╭─ Data section

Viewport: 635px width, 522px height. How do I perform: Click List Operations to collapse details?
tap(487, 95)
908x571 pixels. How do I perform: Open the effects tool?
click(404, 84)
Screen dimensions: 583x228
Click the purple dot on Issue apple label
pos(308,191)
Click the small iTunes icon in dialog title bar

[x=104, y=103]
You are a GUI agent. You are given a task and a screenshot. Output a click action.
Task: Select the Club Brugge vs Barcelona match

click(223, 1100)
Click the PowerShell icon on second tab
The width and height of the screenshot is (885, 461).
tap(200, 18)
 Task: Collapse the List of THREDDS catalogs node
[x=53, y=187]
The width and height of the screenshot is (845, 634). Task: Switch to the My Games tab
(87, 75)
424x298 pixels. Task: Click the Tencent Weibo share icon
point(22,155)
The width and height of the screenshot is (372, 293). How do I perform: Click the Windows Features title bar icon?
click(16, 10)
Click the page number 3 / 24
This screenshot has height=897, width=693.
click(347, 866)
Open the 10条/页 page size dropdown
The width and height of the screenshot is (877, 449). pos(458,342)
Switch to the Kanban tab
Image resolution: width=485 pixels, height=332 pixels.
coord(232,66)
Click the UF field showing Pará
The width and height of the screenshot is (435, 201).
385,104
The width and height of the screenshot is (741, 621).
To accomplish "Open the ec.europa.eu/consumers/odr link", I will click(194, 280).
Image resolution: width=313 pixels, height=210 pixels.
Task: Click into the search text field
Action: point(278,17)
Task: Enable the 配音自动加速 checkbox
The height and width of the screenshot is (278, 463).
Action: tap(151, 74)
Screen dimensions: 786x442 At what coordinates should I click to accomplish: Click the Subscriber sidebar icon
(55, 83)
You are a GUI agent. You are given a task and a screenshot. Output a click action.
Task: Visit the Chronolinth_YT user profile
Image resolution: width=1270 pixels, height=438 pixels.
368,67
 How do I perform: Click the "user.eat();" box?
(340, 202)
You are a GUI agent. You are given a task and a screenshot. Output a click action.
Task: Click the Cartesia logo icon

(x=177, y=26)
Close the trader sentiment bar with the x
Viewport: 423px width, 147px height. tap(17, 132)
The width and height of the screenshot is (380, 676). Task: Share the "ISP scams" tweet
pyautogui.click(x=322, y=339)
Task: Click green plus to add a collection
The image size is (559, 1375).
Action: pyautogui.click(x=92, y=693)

╰─

=== Your assignment ===
Transcribe all of the records exactly.

=== Exercise solution ===
Viewport: 635px width, 522px height. How do I perform: Click List Operations to collapse details?
tap(487, 95)
908x571 pixels. How do I perform: Open the effects tool?
click(404, 84)
Screen dimensions: 583x228
Click the purple dot on Issue apple label
pos(308,191)
Click the small iTunes icon in dialog title bar

[x=104, y=103]
You are a GUI agent. You are given a task and a screenshot. Output a click action.
Task: Select the Club Brugge vs Barcelona match

click(223, 1100)
Click the PowerShell icon on second tab
The width and height of the screenshot is (885, 461).
tap(200, 18)
 Task: Collapse the List of THREDDS catalogs node
[x=53, y=187]
The width and height of the screenshot is (845, 634). Task: Switch to the My Games tab
(87, 75)
424x298 pixels. Task: Click the Tencent Weibo share icon
point(22,155)
The width and height of the screenshot is (372, 293). How do I perform: Click the Windows Features title bar icon?
click(16, 10)
Click the page number 3 / 24
This screenshot has height=897, width=693.
click(347, 866)
Open the 10条/页 page size dropdown
The width and height of the screenshot is (877, 449). pos(458,342)
Switch to the Kanban tab
Image resolution: width=485 pixels, height=332 pixels.
coord(232,66)
Click the UF field showing Pará
The width and height of the screenshot is (435, 201).
385,104
The width and height of the screenshot is (741, 621).
To accomplish "Open the ec.europa.eu/consumers/odr link", I will click(194, 280).
Image resolution: width=313 pixels, height=210 pixels.
Task: Click into the search text field
Action: point(278,17)
Task: Enable the 配音自动加速 checkbox
The height and width of the screenshot is (278, 463).
Action: tap(151, 74)
Screen dimensions: 786x442 At what coordinates should I click to accomplish: Click the Subscriber sidebar icon
(55, 83)
You are a GUI agent. You are given a task and a screenshot. Output a click action.
Task: Visit the Chronolinth_YT user profile
Image resolution: width=1270 pixels, height=438 pixels.
368,67
 How do I perform: Click the "user.eat();" box?
(340, 202)
You are a GUI agent. You are given a task and a screenshot. Output a click action.
Task: Click the Cartesia logo icon

(x=177, y=26)
Close the trader sentiment bar with the x
Viewport: 423px width, 147px height. tap(17, 132)
The width and height of the screenshot is (380, 676). Task: Share the "ISP scams" tweet
pyautogui.click(x=322, y=339)
Task: Click green plus to add a collection
The image size is (559, 1375).
Action: pyautogui.click(x=92, y=693)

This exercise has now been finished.